Multitasking ripensato 
«Passare di continuo da una schermata all’altra può essere frustrante, così invece il multitasking raggiunge un livello superiore» spiega soddisfatto Samson Hu. Mentre S.Y. Hsu tira fuori dalla tasca l’altro prodigio delle elucubrazioni ardite della casa, lo ZenFone 6: uno smartphone con fotocamere mobili che inquadrando ora lo spazio davanti ora quello dietro al telefono, così i selfie sfruttano gli stessi sensori e guadagnano la medesima qualità degli altri scatti. «Siamo anche riusciti a metterci dentro una batteria enorme e lo schermo è senza buchi né tacche. Fare design significa aggiustare le forme in base alle esigenze pratiche che s’intende assecondare» ribadisce S.Y. Hsu.
Connettività ubiqua
Cosa bolle in pentola nei laboratori blindati del quartier generale di Asus, rimane ovviamente un argomento top secret. Ma i due Ceo non si sottraggono di fronte ad alcuni concetti cardine sulla tecnologia che sarà, come l’internet delle cose: «Stiamo lavorando alla prossima ondata di oggetti connessi.

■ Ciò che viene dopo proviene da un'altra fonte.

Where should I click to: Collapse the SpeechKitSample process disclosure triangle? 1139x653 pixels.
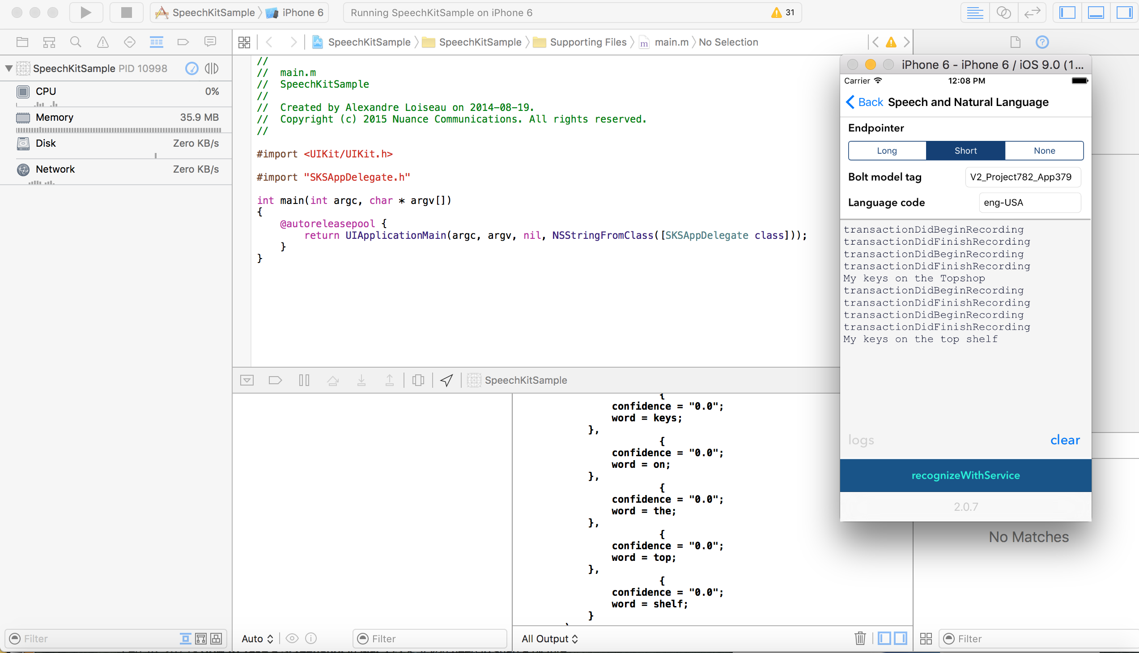pos(9,68)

Abbiamo una business unit che si concentra sulle fabbriche, le smart city e le applicazioni medicali di domani». Altro tema chiave è la realtà aumentata. «A differenza della realtà virtuale che esclude dal mondo, quella aumentata lo arricchisce, inserisce elementi digitali al suo interno. Certo, richiede molta potenza di calcolo, ma i prodotti matureranno». La domanda lecita è se, alla lunga, finiranno per mettere in ombra pc e smartphone: «In una fase iniziale» risponde Samson Hu «avremo ancora bisogno delle loro fotocamere e della loro capacità di elaborazione, ma poi, grazie anche al 5G, tutto passerà dal cloud. Le applicazioni gireranno dentro occhiali da comandare con la voce». E magari fra trent’anni nella sede di Asus, accanto alla Gioconda, ci sarà qualche altra opera d’arte. Anziché di schede madri, sarà un mosaico di lenti imbottite di chip.